== Records shown ==

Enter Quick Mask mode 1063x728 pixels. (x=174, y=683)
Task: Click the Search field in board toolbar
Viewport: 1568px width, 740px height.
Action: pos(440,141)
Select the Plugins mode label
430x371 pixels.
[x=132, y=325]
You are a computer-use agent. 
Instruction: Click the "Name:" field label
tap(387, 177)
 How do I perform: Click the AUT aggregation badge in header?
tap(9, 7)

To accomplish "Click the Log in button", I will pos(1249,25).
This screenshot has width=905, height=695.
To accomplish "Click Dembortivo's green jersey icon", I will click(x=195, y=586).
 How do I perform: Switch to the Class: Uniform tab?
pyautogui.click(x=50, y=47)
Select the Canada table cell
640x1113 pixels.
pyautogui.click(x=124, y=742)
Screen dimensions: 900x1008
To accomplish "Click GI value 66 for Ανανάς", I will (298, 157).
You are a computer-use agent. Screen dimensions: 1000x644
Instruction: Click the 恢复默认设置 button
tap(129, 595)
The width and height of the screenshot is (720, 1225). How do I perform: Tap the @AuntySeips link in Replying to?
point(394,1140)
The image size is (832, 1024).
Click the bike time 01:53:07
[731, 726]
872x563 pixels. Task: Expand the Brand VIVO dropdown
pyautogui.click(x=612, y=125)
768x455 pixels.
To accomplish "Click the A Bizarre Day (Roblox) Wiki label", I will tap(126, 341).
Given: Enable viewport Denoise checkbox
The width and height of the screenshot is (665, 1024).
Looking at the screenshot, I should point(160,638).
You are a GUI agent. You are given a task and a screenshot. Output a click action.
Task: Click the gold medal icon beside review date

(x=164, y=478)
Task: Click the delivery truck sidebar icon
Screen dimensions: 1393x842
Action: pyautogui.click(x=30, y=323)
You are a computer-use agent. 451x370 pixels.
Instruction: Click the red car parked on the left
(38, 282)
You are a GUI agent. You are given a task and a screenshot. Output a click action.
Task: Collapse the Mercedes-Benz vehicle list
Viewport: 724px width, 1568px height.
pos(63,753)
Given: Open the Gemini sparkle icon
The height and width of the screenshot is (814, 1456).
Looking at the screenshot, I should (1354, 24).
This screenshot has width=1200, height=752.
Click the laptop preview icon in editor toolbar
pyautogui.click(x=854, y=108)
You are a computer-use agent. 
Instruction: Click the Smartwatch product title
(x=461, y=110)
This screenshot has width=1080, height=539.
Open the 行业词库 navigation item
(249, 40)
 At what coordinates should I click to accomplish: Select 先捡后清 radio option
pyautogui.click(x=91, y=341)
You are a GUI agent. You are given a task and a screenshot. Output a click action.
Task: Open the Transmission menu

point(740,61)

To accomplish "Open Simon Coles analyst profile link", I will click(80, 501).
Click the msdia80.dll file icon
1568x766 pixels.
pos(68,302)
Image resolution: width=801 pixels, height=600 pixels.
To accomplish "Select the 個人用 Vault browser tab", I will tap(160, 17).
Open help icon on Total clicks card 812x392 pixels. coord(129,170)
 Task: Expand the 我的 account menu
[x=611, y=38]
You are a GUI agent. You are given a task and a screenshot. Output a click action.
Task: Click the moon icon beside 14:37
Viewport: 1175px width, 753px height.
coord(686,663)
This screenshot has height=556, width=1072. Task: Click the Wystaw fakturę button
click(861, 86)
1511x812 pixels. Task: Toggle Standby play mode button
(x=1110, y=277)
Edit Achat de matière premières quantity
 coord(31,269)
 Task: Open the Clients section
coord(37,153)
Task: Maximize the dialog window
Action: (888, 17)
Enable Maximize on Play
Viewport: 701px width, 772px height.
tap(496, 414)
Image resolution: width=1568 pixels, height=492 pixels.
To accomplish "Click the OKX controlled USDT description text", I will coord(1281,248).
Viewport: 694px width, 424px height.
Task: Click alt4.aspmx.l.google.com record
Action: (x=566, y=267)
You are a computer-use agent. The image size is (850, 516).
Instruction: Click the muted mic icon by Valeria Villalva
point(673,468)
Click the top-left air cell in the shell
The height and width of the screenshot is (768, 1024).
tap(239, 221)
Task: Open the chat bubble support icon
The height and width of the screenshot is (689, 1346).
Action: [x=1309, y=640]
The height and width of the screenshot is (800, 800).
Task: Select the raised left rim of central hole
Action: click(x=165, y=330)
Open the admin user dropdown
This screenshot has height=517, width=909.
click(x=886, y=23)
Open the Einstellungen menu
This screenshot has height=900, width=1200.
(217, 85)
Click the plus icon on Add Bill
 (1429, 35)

===

About this task
Copy out, word for word, the part of the entries above that begins at the line with "Instruction: Click the 恢复默认设置 button" and ends at the line with "Task: Collapse the Mercedes-Benz vehicle list", including both.

Expected answer
Instruction: Click the 恢复默认设置 button
tap(129, 595)
The width and height of the screenshot is (720, 1225). How do I perform: Tap the @AuntySeips link in Replying to?
point(394,1140)
The image size is (832, 1024).
Click the bike time 01:53:07
[731, 726]
872x563 pixels. Task: Expand the Brand VIVO dropdown
pyautogui.click(x=612, y=125)
768x455 pixels.
To accomplish "Click the A Bizarre Day (Roblox) Wiki label", I will tap(126, 341).
Given: Enable viewport Denoise checkbox
The width and height of the screenshot is (665, 1024).
Looking at the screenshot, I should point(160,638).
You are a GUI agent. You are given a task and a screenshot. Output a click action.
Task: Click the gold medal icon beside review date

(x=164, y=478)
Task: Click the delivery truck sidebar icon
Screen dimensions: 1393x842
Action: pyautogui.click(x=30, y=323)
You are a computer-use agent. 451x370 pixels.
Instruction: Click the red car parked on the left
(38, 282)
You are a GUI agent. You are given a task and a screenshot. Output a click action.
Task: Collapse the Mercedes-Benz vehicle list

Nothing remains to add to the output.